*** Data for this task ***
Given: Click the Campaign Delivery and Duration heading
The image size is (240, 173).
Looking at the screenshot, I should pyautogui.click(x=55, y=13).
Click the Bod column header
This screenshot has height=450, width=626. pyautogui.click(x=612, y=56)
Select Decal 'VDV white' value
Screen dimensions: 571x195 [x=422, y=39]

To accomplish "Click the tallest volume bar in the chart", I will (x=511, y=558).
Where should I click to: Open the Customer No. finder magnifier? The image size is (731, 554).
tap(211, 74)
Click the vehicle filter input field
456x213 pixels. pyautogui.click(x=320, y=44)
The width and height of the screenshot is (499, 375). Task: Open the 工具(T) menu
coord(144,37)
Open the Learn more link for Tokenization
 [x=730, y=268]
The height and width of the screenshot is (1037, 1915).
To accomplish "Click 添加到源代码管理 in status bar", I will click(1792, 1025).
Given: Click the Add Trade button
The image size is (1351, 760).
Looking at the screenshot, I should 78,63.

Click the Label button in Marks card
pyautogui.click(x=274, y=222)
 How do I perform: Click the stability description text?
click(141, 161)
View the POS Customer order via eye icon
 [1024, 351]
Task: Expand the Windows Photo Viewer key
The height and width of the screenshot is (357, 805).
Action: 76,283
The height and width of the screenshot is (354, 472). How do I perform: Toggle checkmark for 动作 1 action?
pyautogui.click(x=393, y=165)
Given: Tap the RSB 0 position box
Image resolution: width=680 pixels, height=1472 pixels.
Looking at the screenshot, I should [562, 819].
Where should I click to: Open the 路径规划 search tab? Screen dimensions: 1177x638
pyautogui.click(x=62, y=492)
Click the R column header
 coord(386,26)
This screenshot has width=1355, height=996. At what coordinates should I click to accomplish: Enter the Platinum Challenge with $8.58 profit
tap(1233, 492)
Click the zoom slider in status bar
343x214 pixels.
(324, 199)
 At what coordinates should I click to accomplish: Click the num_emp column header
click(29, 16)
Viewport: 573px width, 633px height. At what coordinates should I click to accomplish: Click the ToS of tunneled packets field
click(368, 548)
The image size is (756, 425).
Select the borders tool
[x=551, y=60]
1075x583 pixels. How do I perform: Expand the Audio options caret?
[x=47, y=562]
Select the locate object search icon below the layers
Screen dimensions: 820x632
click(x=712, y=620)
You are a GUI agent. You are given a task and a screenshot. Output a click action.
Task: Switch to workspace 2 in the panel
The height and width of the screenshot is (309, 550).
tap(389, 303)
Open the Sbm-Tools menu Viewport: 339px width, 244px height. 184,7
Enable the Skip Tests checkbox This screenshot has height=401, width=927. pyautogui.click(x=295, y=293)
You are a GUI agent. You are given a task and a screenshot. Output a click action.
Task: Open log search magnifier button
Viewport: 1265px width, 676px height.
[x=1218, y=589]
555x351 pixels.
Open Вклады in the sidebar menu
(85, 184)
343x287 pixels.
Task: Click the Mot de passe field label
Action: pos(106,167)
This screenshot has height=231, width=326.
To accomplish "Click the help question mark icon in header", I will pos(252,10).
*** End of Data for this task ***
**What needs to be done:**
Recopy the entries above exactly, with every line included.

**Your solution:**
Given: Click the Campaign Delivery and Duration heading
The image size is (240, 173).
Looking at the screenshot, I should pyautogui.click(x=55, y=13).
Click the Bod column header
This screenshot has height=450, width=626. pyautogui.click(x=612, y=56)
Select Decal 'VDV white' value
Screen dimensions: 571x195 [x=422, y=39]

To accomplish "Click the tallest volume bar in the chart", I will (x=511, y=558).
Where should I click to: Open the Customer No. finder magnifier? The image size is (731, 554).
tap(211, 74)
Click the vehicle filter input field
456x213 pixels. pyautogui.click(x=320, y=44)
The width and height of the screenshot is (499, 375). Task: Open the 工具(T) menu
coord(144,37)
Open the Learn more link for Tokenization
 [x=730, y=268]
The height and width of the screenshot is (1037, 1915).
To accomplish "Click 添加到源代码管理 in status bar", I will click(1792, 1025).
Given: Click the Add Trade button
The image size is (1351, 760).
Looking at the screenshot, I should 78,63.

Click the Label button in Marks card
pyautogui.click(x=274, y=222)
 How do I perform: Click the stability description text?
click(141, 161)
View the POS Customer order via eye icon
 [1024, 351]
Task: Expand the Windows Photo Viewer key
The height and width of the screenshot is (357, 805).
Action: 76,283
The height and width of the screenshot is (354, 472). How do I perform: Toggle checkmark for 动作 1 action?
pyautogui.click(x=393, y=165)
Given: Tap the RSB 0 position box
Image resolution: width=680 pixels, height=1472 pixels.
Looking at the screenshot, I should [562, 819].
Where should I click to: Open the 路径规划 search tab? Screen dimensions: 1177x638
pyautogui.click(x=62, y=492)
Click the R column header
 coord(386,26)
This screenshot has width=1355, height=996. At what coordinates should I click to accomplish: Enter the Platinum Challenge with $8.58 profit
tap(1233, 492)
Click the zoom slider in status bar
343x214 pixels.
(324, 199)
 At what coordinates should I click to accomplish: Click the num_emp column header
click(29, 16)
Viewport: 573px width, 633px height. At what coordinates should I click to accomplish: Click the ToS of tunneled packets field
click(368, 548)
The image size is (756, 425).
Select the borders tool
[x=551, y=60]
1075x583 pixels. How do I perform: Expand the Audio options caret?
[x=47, y=562]
Select the locate object search icon below the layers
Screen dimensions: 820x632
click(x=712, y=620)
You are a GUI agent. You are given a task and a screenshot. Output a click action.
Task: Switch to workspace 2 in the panel
The height and width of the screenshot is (309, 550).
tap(389, 303)
Open the Sbm-Tools menu Viewport: 339px width, 244px height. 184,7
Enable the Skip Tests checkbox This screenshot has height=401, width=927. pyautogui.click(x=295, y=293)
You are a GUI agent. You are given a task and a screenshot. Output a click action.
Task: Open log search magnifier button
Viewport: 1265px width, 676px height.
[x=1218, y=589]
555x351 pixels.
Open Вклады in the sidebar menu
(85, 184)
343x287 pixels.
Task: Click the Mot de passe field label
Action: pos(106,167)
This screenshot has height=231, width=326.
To accomplish "Click the help question mark icon in header", I will pos(252,10).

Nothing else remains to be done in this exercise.